Not in the sense of ownership that matters in Rust. The Vec owns the data. A node with an index in it does not own that data. It merely refers to it.

The key here is when you answer the question, "what happens when I screw it up the indices?" And the answer is logic errors or a panic. Neither of those are memory safety issues.

[burntsushi]

Can you share a program where this results in UB without using `unsafe`?

Please also consider what I was responding to:

> you’re just laundering the unsafe pointer arithmetic behind array indexing

[cmeacham98]

The definition of memory safety is not "code that does not result in UB".

[burntsushi]

So just to be clear here, the progression is:

"memory safety bugs" -> "for example, UAFs" -> "I don't mean a literal UAF" -> "use array index after free" -> 'memory safety is not "code that does not result in UB"'

I mean, you can define "memory safety" to be whatever you want it to be, but the definition everyone else uses (including Rust) is absolutely connected with undefined behavior. More than that, the entire context of this thread assumes that definition. Rust certainly does. And if you are going to use a different definition than everyone else, at least have the courtesy to provide it.

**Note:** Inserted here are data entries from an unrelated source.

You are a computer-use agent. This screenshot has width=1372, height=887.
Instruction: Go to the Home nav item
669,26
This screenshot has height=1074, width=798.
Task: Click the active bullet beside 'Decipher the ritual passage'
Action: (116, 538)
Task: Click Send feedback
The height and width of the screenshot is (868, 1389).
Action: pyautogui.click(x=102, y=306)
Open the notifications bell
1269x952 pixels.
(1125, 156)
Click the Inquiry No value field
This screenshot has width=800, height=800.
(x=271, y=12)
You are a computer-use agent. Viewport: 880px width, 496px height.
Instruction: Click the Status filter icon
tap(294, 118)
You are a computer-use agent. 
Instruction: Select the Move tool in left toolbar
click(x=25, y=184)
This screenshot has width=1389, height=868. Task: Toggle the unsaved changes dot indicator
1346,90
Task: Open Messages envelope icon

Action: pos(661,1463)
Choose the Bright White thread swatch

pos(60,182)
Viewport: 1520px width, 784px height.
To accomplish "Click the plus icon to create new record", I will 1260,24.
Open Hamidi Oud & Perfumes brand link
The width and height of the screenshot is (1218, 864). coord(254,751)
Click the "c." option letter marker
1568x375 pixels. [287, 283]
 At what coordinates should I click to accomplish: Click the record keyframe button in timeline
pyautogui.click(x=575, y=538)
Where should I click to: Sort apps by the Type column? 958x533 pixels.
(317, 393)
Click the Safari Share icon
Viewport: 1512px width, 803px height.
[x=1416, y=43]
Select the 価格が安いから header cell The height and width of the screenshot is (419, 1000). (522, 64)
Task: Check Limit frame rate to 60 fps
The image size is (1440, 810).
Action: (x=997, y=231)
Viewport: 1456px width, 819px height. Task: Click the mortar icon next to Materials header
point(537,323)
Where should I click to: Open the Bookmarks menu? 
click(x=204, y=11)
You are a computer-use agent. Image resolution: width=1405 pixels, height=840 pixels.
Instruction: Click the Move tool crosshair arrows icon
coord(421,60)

If people used your definition, then it would be wrong to, for example, say that "Java is a memory safe programming language." But that is, as far as I know, widely regarded to be a true statement.

This sort of disagreement is profoundly irritating, because I made it exceptionally clear what I meant from the get-go. All you had to do was respond and say, "oh, it sounds like we are just using different definitions of the term 'memory safety.' if we use your definition, I agree with what you said."

[Rusky]

It is the definition of memory safety that Rust uses.

It would be easier to discuss whatever non-UB failure modes you have in mind, in the context of Rust, if you used a different term.

[kelnos]

Maybe not, but it's also not whatever unconventional definition you've come up with here.